→ **Dataset rows**:
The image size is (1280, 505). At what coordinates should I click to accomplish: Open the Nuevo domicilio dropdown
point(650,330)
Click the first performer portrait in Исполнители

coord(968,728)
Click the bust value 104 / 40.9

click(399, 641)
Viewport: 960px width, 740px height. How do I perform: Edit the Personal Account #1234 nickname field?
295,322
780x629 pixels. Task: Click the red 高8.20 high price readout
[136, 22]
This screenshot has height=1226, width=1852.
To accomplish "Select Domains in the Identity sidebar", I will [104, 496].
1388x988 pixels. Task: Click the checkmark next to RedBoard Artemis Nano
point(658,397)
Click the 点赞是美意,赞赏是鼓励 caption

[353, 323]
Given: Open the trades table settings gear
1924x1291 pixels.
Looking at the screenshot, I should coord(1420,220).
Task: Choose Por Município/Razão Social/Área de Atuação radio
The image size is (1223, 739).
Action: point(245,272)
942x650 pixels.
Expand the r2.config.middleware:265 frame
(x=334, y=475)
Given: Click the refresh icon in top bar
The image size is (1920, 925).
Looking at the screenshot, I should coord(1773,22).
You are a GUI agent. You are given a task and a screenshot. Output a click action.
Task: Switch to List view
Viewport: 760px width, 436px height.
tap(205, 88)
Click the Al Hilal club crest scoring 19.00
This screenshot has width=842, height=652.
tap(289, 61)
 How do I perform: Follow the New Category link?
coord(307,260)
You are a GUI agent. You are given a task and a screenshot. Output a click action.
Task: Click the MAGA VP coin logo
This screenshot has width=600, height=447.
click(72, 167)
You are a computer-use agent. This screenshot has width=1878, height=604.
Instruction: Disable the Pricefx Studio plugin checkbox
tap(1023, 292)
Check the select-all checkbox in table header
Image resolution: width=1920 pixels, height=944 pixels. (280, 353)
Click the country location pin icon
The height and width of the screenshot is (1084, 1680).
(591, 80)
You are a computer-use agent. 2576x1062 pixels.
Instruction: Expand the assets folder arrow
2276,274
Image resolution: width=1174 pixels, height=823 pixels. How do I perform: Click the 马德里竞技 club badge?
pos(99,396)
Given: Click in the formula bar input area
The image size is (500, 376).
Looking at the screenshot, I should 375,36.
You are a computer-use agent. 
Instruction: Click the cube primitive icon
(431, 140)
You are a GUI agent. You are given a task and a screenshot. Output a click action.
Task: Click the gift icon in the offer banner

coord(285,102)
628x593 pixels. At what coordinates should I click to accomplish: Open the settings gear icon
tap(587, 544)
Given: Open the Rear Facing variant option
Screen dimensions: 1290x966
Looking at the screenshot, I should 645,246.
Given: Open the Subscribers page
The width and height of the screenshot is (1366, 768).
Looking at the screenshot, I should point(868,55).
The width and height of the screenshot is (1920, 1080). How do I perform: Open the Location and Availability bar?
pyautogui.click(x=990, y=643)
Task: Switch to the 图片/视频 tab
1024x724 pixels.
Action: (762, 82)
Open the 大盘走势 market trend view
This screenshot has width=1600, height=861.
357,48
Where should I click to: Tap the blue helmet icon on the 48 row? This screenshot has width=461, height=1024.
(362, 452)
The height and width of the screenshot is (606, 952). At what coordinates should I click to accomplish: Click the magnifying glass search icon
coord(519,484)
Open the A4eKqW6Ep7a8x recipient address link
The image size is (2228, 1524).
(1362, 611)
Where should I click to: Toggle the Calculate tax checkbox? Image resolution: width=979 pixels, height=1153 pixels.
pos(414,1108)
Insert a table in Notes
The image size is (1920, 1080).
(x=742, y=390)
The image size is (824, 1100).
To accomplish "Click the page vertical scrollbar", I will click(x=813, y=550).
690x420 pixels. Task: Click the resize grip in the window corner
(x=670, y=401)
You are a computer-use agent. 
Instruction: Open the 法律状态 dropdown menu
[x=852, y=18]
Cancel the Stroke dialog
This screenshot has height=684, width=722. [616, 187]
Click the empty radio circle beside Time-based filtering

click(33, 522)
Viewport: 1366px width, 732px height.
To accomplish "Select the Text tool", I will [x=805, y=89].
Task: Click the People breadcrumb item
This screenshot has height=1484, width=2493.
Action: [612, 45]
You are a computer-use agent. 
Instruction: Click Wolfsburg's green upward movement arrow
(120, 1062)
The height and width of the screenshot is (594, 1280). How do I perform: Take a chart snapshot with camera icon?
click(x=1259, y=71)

→ **Task details**:
Can you transcribe all of the records above line for line, keeping every character unchanged?

→ **Response to the task**:
The image size is (1280, 505). At what coordinates should I click to accomplish: Open the Nuevo domicilio dropdown
point(650,330)
Click the first performer portrait in Исполнители

coord(968,728)
Click the bust value 104 / 40.9

click(399, 641)
Viewport: 960px width, 740px height. How do I perform: Edit the Personal Account #1234 nickname field?
295,322
780x629 pixels. Task: Click the red 高8.20 high price readout
[136, 22]
This screenshot has height=1226, width=1852.
To accomplish "Select Domains in the Identity sidebar", I will [104, 496].
1388x988 pixels. Task: Click the checkmark next to RedBoard Artemis Nano
point(658,397)
Click the 点赞是美意,赞赏是鼓励 caption

[353, 323]
Given: Open the trades table settings gear
1924x1291 pixels.
Looking at the screenshot, I should coord(1420,220).
Task: Choose Por Município/Razão Social/Área de Atuação radio
The image size is (1223, 739).
Action: point(245,272)
942x650 pixels.
Expand the r2.config.middleware:265 frame
(x=334, y=475)
Given: Click the refresh icon in top bar
The image size is (1920, 925).
Looking at the screenshot, I should coord(1773,22).
You are a GUI agent. You are given a task and a screenshot. Output a click action.
Task: Switch to List view
Viewport: 760px width, 436px height.
tap(205, 88)
Click the Al Hilal club crest scoring 19.00
This screenshot has width=842, height=652.
tap(289, 61)
 How do I perform: Follow the New Category link?
coord(307,260)
You are a GUI agent. You are given a task and a screenshot. Output a click action.
Task: Click the MAGA VP coin logo
This screenshot has width=600, height=447.
click(72, 167)
You are a computer-use agent. This screenshot has width=1878, height=604.
Instruction: Disable the Pricefx Studio plugin checkbox
tap(1023, 292)
Check the select-all checkbox in table header
Image resolution: width=1920 pixels, height=944 pixels. (280, 353)
Click the country location pin icon
The height and width of the screenshot is (1084, 1680).
(591, 80)
You are a computer-use agent. 2576x1062 pixels.
Instruction: Expand the assets folder arrow
2276,274
Image resolution: width=1174 pixels, height=823 pixels. How do I perform: Click the 马德里竞技 club badge?
pos(99,396)
Given: Click in the formula bar input area
The image size is (500, 376).
Looking at the screenshot, I should 375,36.
You are a computer-use agent. 
Instruction: Click the cube primitive icon
(431, 140)
You are a GUI agent. You are given a task and a screenshot. Output a click action.
Task: Click the gift icon in the offer banner

coord(285,102)
628x593 pixels. At what coordinates should I click to accomplish: Open the settings gear icon
tap(587, 544)
Given: Open the Rear Facing variant option
Screen dimensions: 1290x966
Looking at the screenshot, I should 645,246.
Given: Open the Subscribers page
The width and height of the screenshot is (1366, 768).
Looking at the screenshot, I should point(868,55).
The width and height of the screenshot is (1920, 1080). How do I perform: Open the Location and Availability bar?
pyautogui.click(x=990, y=643)
Task: Switch to the 图片/视频 tab
1024x724 pixels.
Action: (762, 82)
Open the 大盘走势 market trend view
This screenshot has width=1600, height=861.
357,48
Where should I click to: Tap the blue helmet icon on the 48 row? This screenshot has width=461, height=1024.
(362, 452)
The height and width of the screenshot is (606, 952). At what coordinates should I click to accomplish: Click the magnifying glass search icon
coord(519,484)
Open the A4eKqW6Ep7a8x recipient address link
The image size is (2228, 1524).
(1362, 611)
Where should I click to: Toggle the Calculate tax checkbox? Image resolution: width=979 pixels, height=1153 pixels.
pos(414,1108)
Insert a table in Notes
The image size is (1920, 1080).
(x=742, y=390)
The image size is (824, 1100).
To accomplish "Click the page vertical scrollbar", I will click(x=813, y=550).
690x420 pixels. Task: Click the resize grip in the window corner
(x=670, y=401)
You are a computer-use agent. 
Instruction: Open the 法律状态 dropdown menu
[x=852, y=18]
Cancel the Stroke dialog
This screenshot has height=684, width=722. [616, 187]
Click the empty radio circle beside Time-based filtering

click(33, 522)
Viewport: 1366px width, 732px height.
To accomplish "Select the Text tool", I will [x=805, y=89].
Task: Click the People breadcrumb item
This screenshot has height=1484, width=2493.
Action: [612, 45]
You are a computer-use agent. 
Instruction: Click Wolfsburg's green upward movement arrow
(120, 1062)
The height and width of the screenshot is (594, 1280). How do I perform: Take a chart snapshot with camera icon?
click(x=1259, y=71)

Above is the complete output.